Introducing Wolf-Georg Zaddach as MA Course Leader at BIMM University Berlin

12 April, 2022

In 2021, we launched our new master’s degree MA Popular Music Practice at BIMM University Berlin and were happy to welcome a new group of postgraduate students who were looking to further deepen their professional and academic skills in the field of popular music.

We are delighted to have BIMM University Berlin lecturer Wolf-Georg Zaddach as course leader for our first master’s degree in Berlin and caught up with Wolf to talk about his background in the music industry, his research projects, jazz and the course.

What made you want to work in the music industry and what has your musical journey been like?

When I was a teenager, I knew that I wanted to make a living with music, in any way. Since I met quite a lot of musicians back in the day, I learned that ‘surviving’ by only playing the guitar would be very hard. I was also very interested in broader questions, not just regarding music history or theory, but also society and politics. So, academia in general seemed to offer the perfect path for this. Hence, I decided to study quite a lot of different things including musicology, jazz guitar, history. As an artist, I’m quite happy about this path, even though it meant a lot of work and sometimes struggle. Music can do so much more than just simply entertain.

You studied Jazz Guitar and also undertook research in the field of jazz. What fascinates you about the genre?

Jazz is a fascinating genre that potentially allows you to do a lot of different things with it. I love how it transgresses the boundaries of genres as well as our – being honest – pretty limited western harmony. But the most important thing is improvisation. It can be one of the most artful forms of expressing yourself: being in the moment, reflecting intuitively as well as consciously on your feelings, your mood, and thoughts through sound. It can be so personal. The older I get, the more I feel like I understand how rich this actually can be, and that still amazes me.

MATERIAL PROVIDED »
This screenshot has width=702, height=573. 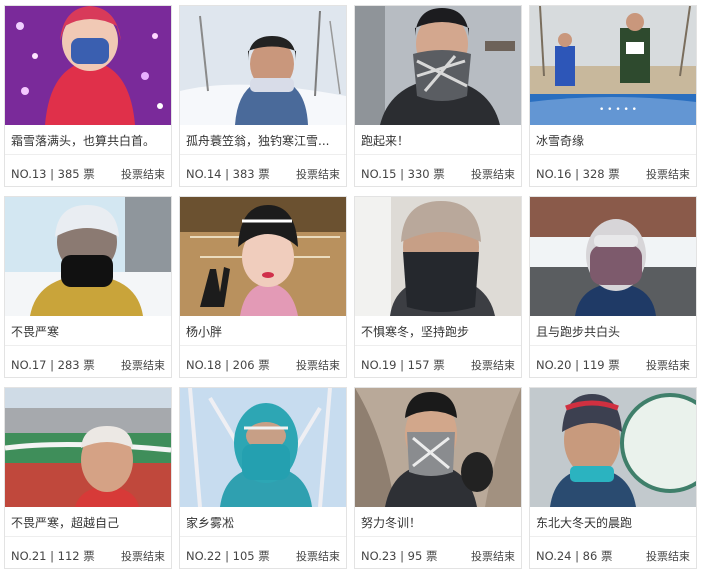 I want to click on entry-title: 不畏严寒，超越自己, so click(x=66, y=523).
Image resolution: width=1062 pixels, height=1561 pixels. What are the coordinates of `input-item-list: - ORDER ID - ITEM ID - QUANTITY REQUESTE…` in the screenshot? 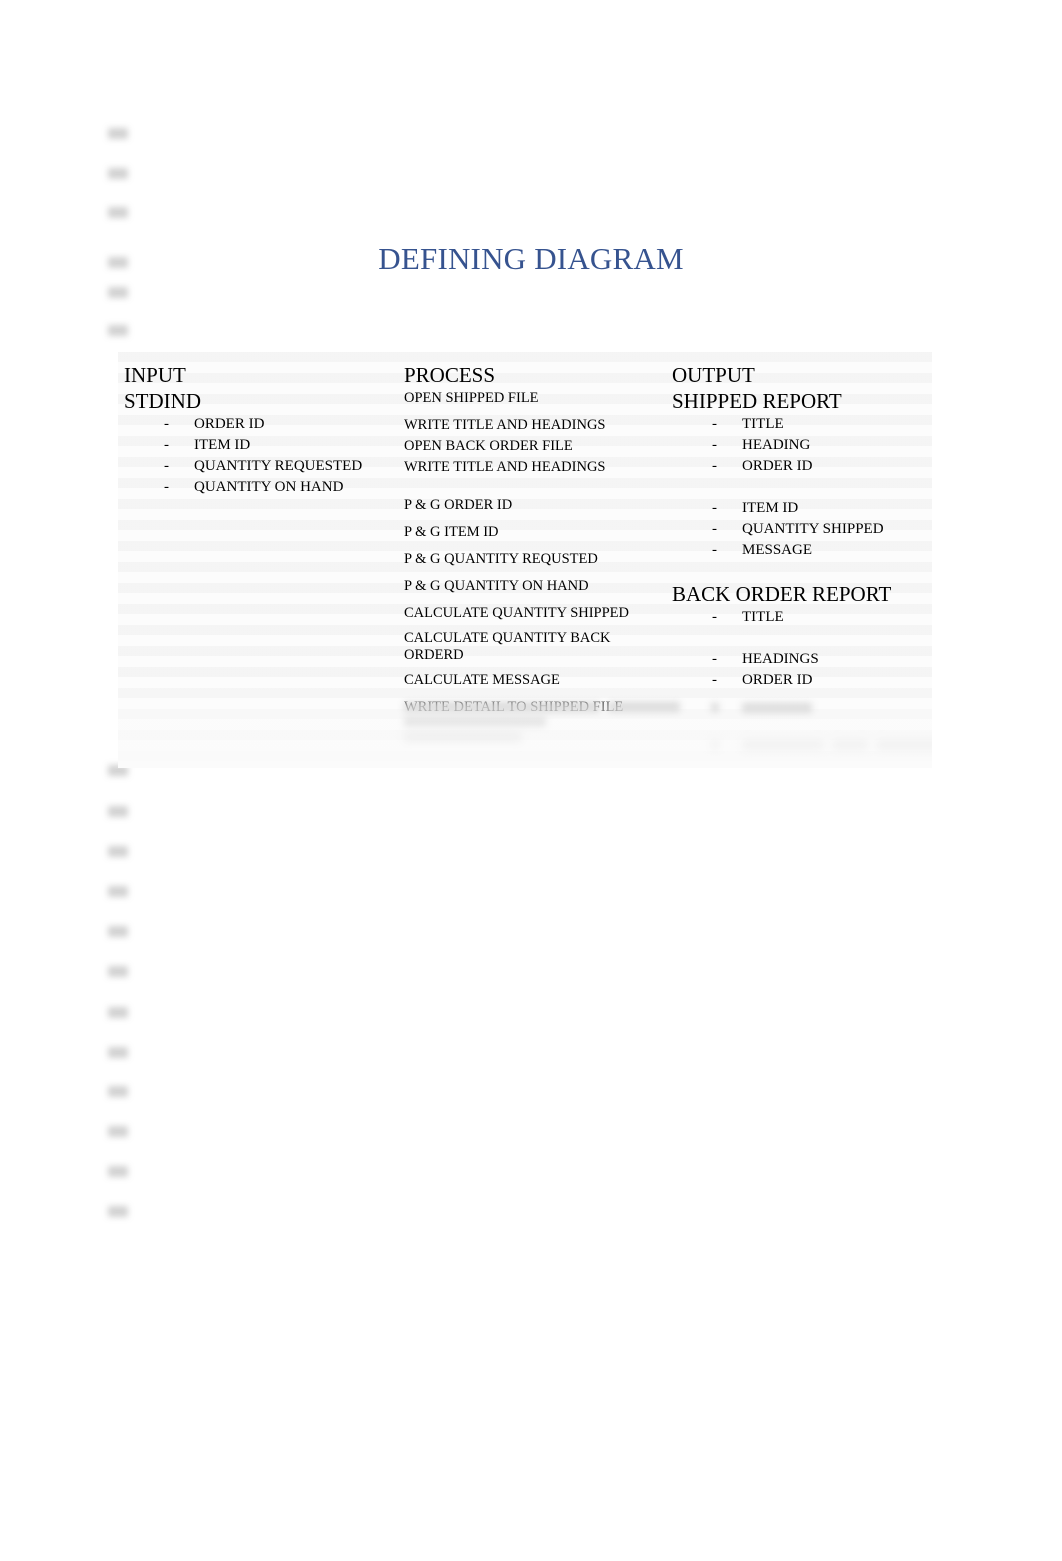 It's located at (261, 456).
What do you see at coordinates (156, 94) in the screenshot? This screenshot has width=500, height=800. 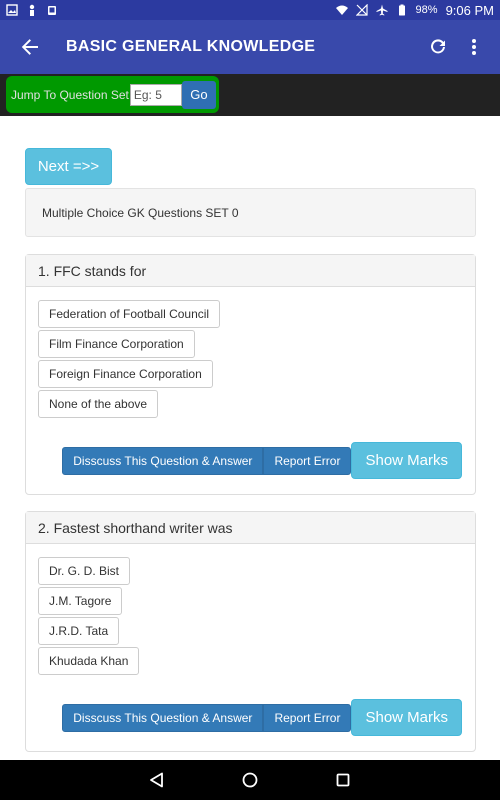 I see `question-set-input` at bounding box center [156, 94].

REQUIRED TASKS »
(a) According to the interview with Wolf-Georg Zaddach, in what year did BIMM University Berlin launch its MA Popular Music Practice?
(b) From the interview with Wolf-Georg Zaddach, list every subject he names as one he decided to study.
(c) Carry on the interview with Wolf-Georg Zaddach from its last answer.

REPLIES »
(a) 2021

(b) musicology, jazz guitar, history

(c)
You recently have received a funding commitment for a scientific network on Artistic Music Research for the period 2022-2025 from the Deutsche Forschungsgemeinschaft (DFG), Germany’s largest independent research funding organization. Can you talk a bit more about your research projects and what they are about?

Artistic Research is a fairly new field, some say a new research paradigm, emerging as such in the 90s and growing especially since the Bologna reform (a series of agreements made between European countries to offer comparable quality at universities) in the 2000s. There have been other research traditions that are pretty close, like practice-based research in the UK. The difference is that we focus more on the actual creative doing where a lot of knowledge and knowledge production is at play. It is actually pretty Western to accept knowledge and knowledge production only in discursive forms, like writing. The sensual understanding has its own worth that we as Western societies are slowly re-discovering, just like we are slowly re-discovering the worth of indigenous knowledge, for instance. The aim of the network is to bring together international experts in the field to enhance the music-focused perspective, establish some guidelines and create connections to ‘traditional’ research fields, like musicology.

You joined BIMM University Berlin as the course leader of our very first MA programme that launched in 2021 – what has been your highlight so far teaching the MA?

To me, the very different backgrounds, talents and visions the students have are so impressive and enriching. It is wonderful to see how students grow within their personal field of interest.

Why do you think the MA Popular Music Practice is the perfect course for any music student looking to develop as a music professional and explore their musical interest in more depth?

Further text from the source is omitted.